DEBRA - DESeq-based Barcode Representation Analysis
2 stars 0 forks source link

[1] KS tests completed Error in order(res$mean) : argument 1 is not a vector #2

Open Owuorgpo opened 3 years ago

Owuorgpo commented 3 years ago

Hey, I Am trying to figure out why I get the above error every time I do not set the beta value. According to your description, threshold beta is a lower count limit for an independent filtering step (above which the NBD assumption is made). There is a defined process of estimating the beta threshold based on the barcode counts. So what is the effect of specifying a beta threshold (say I set it at (beta = 100) which seems to work for my dataset?

Thanks

YevhenAkimov commented 3 years ago

Hi, Barcodes with a low (actual) representation are subjected to the sampling effect, and their sequencing counts do not follow the NB distribution.
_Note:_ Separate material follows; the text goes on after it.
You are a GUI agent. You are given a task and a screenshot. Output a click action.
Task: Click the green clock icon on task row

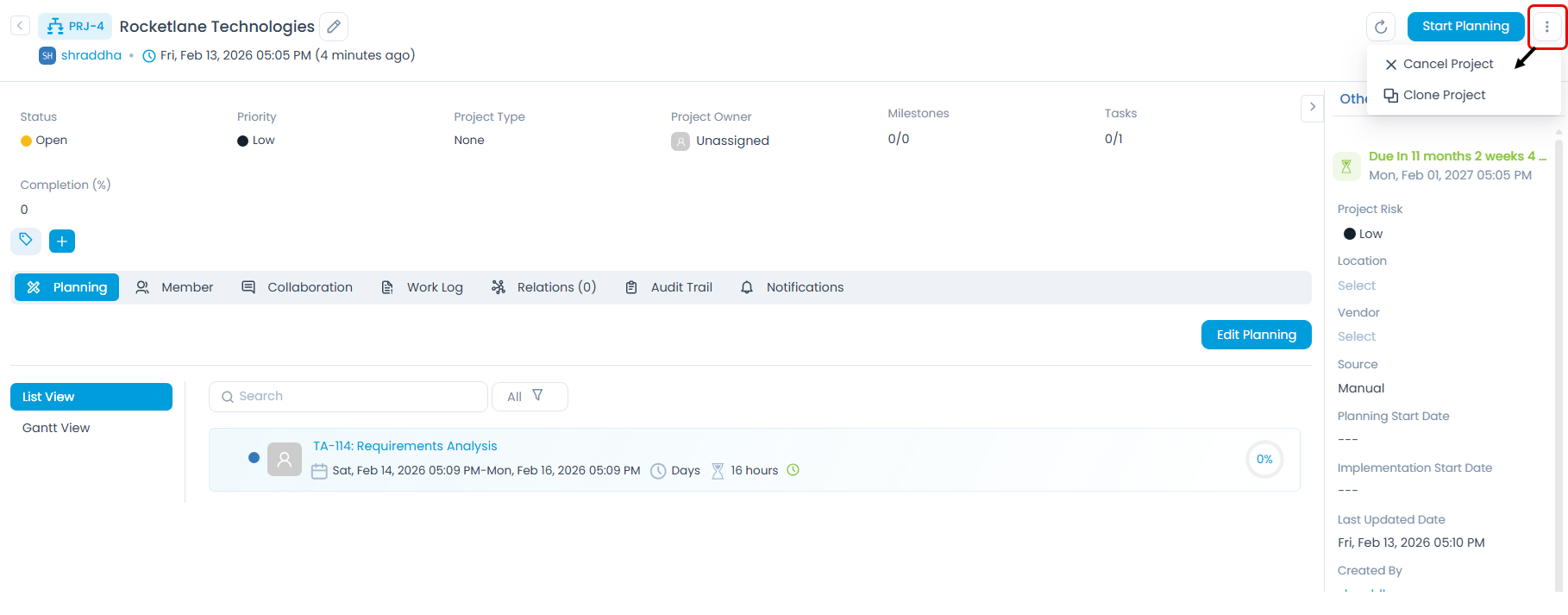point(793,470)
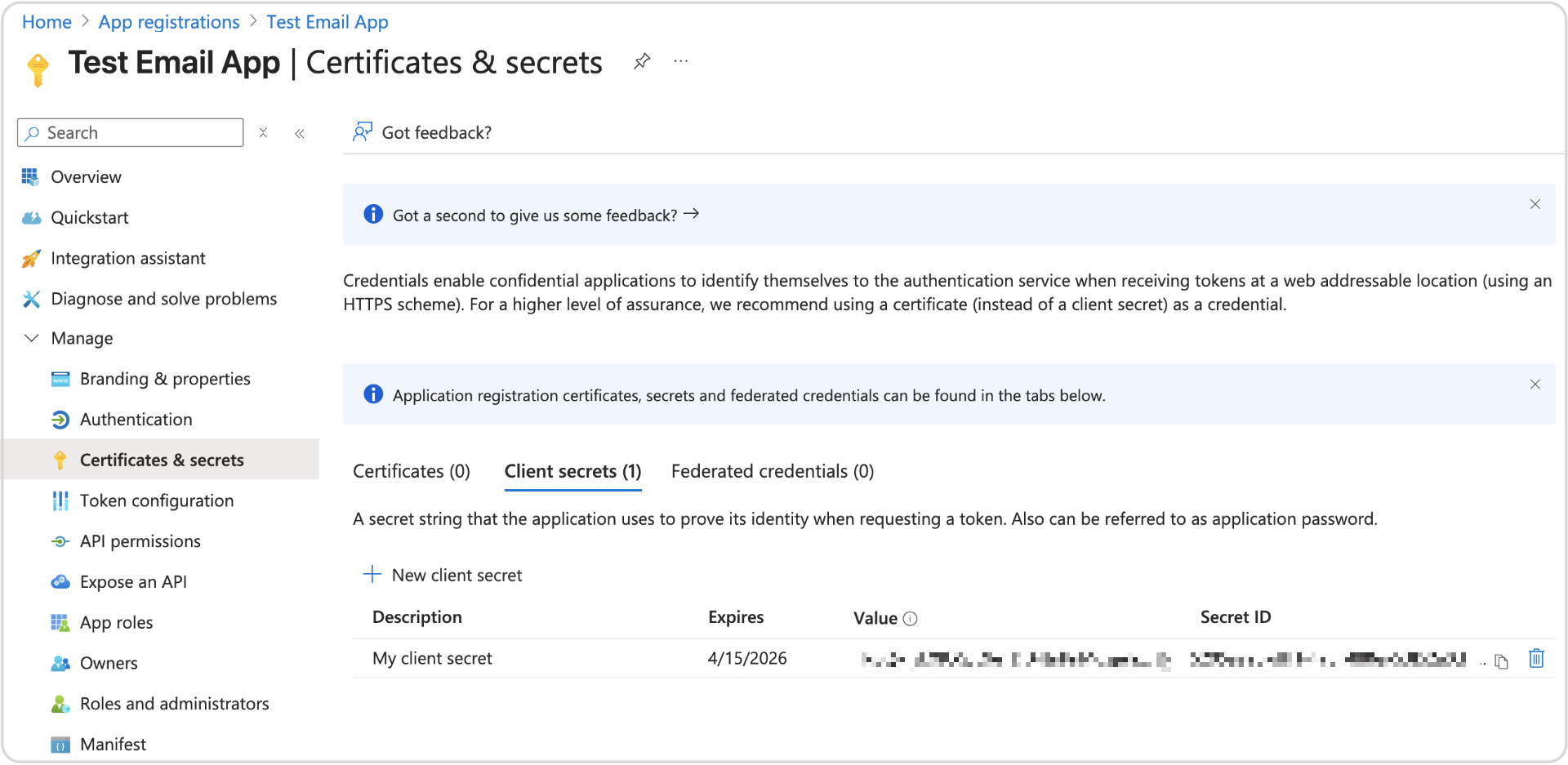
Task: Copy the Secret ID with copy icon
Action: pyautogui.click(x=1502, y=661)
For instance, if you have 10 copies of a particular barcode in your sample it will suffer a severe sampling error (after subsampling to, for instance, 4 subsamples the resulting numbers of this barcode in each sample could be e.g.: 1, 4, 3, 2, correspondingly, which is a pretty large error in terms of FC). Once you did the sequencing, these numbers will turn into, for example, 111,398,343,178 read counts, correspondingly, if your seq depth is about 100 reads per barcode. The beta value defines a read count threshold - barcodes with lower counts will be discarded. In the above example, I think, the beta value should be well above 1000.
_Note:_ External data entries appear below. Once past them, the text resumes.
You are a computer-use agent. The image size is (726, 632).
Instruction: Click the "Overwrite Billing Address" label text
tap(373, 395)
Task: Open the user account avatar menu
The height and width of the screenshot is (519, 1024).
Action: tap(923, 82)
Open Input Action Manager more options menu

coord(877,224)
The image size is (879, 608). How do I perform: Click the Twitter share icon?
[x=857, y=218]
If you know the number of input physical copies of barcodes (N) and the total number of barcode reads (R) you could define the beta threshold as (R/N)*C, where C is ~20.

Could you provide more information on the error you are getting (e.g. reproducible example)?

Sorry for the delayed response. Best, Yevhen

Owuorgpo commented 3 years ago

@YevhenAkimov barcode reads.txt This is the dataset I am trying to run through the default Debra, with modified and trended set as TRUE and method = "DESeq" used. Unless I set a beta threshold to any value, I keep getting the same error. [1] KS tests completed Error in order(res$mean) : argument 1 is not a vector

YevhenAkimov commented 3 years ago

@Owuorgpo Could you please attach your code, preferably, minimal reproducible example? Thanks.

Owuorgpo commented 3 years ago

Sure, here is the script as used. The error process stops at the first step of running DEBRA if the beta is not defined.

setwd() mat <- as.matrix(read.table("barcode.reads.txt", header = T)) mat <- mat[rowSums(mat < 50) <=2 , , drop = FALSE] control_names = c("Control1", "Control2", "Control3", "Control4") condition_names = c("case1", "case2", "case3", "case4") x <- DEBRA(mat, control_names=control_names, condition_names=condition_names, method="DESeq", modified = T, trended = T) drb <- testDRB(x) results=resultsDRB(drb)

YevhenAkimov commented 3 years ago

Hi, Thanks, I will check it asap.

YevhenAkimov commented 3 years ago

Hi, apparently it is a specific combination of sparsity and counts size which makes standard params fail. I would need to debug this.

For now, you can just use an extended script with, for example, max_window=50000.


drb=DEBRADataSet( counts =  mat,
                    control_names  = control_names,
                    condition_names = condition_names,
                    method=c("DESeq2(Wald)"),
                    trended=T)

drb= estimateBeta(drb,max_window=50000)
KS_plot(drb)
drb=testDRB(drb)
drb=independentFilteringDRB(drb)
res_debra=resultsDRB(drb)

This parameter max_window was used to reduce calculation times so that DEBRA does not assess the NB fitting for larger-sized read counts. Interestingly, that in your dataset you have the divergence from the NB model at read count sizes > 10000. Indeed, manual checking seems to agree with that, at least, read counts between replicas are too different. E.g.: BC57 | 161656 | 56389 | 163964 | 131756 Luckily you don't have a lot of these.

Are these actually replicas? If so, I think this could be due to unequal PCR conditions, like different input numbers of barcode copies per reaction or different cycling conditions.